Making today worse so tomorrow seems better.

Bj Makes Attachment_fu Happy

on

The attachment_fu plugin for Rails is great, and it’s support for S3 as a backend sounds really handy. Sadly tho ugh, it isn’t practical for anything other a demo or a proof-of-concept. Luckily its limitations can be worked around with the cunning use of Bj .

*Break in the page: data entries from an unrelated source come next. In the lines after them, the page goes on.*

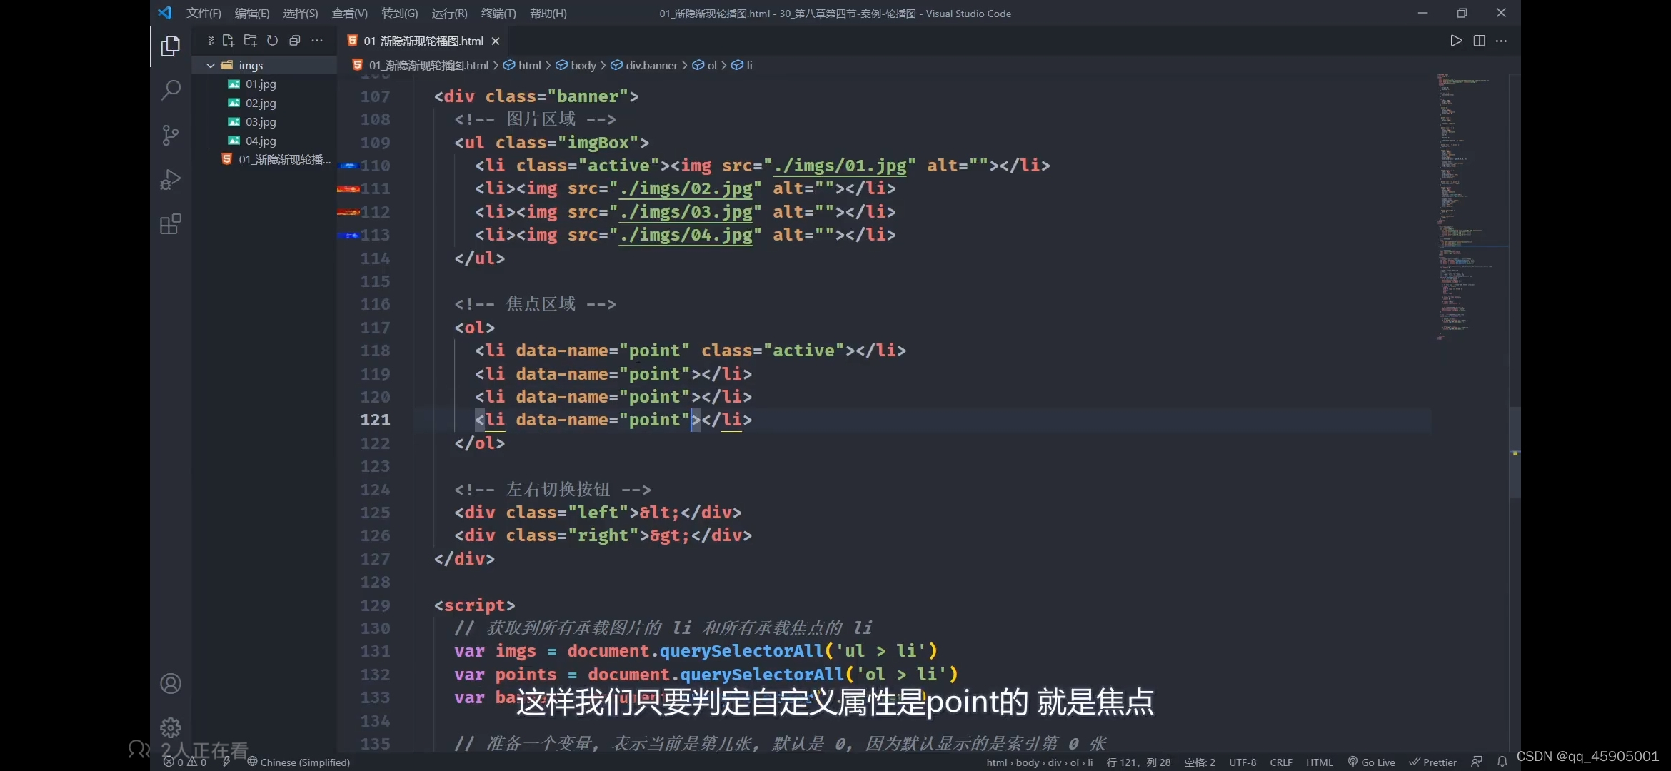Click the New File icon in Explorer
Viewport: 1671px width, 771px height.
coord(229,41)
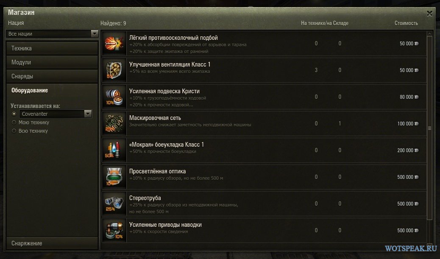Click the Стоимость column header
440x259 pixels.
point(406,23)
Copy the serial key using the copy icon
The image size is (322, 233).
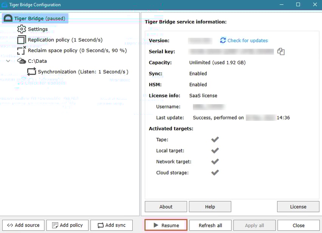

When you upload a file to a Rails app, your browser waits while Mongrel buffers the file, then your browser waits some more while Rails processes the fully uploaded file. Normally this “processing” is simply copying the file from where Mongrel put it to where Rails wants it, no big whup. The problem arises when this “processing” is substantially more time consuming, like, say transmitting the file to S3. There’s no guarantee that this will take place in a reasonable amount of time and meanwhile, not only is the user’s browser getting nearer to timing out, but that whole Rails instance is going to block and no one else can use it either. Rails is single threaded, remember?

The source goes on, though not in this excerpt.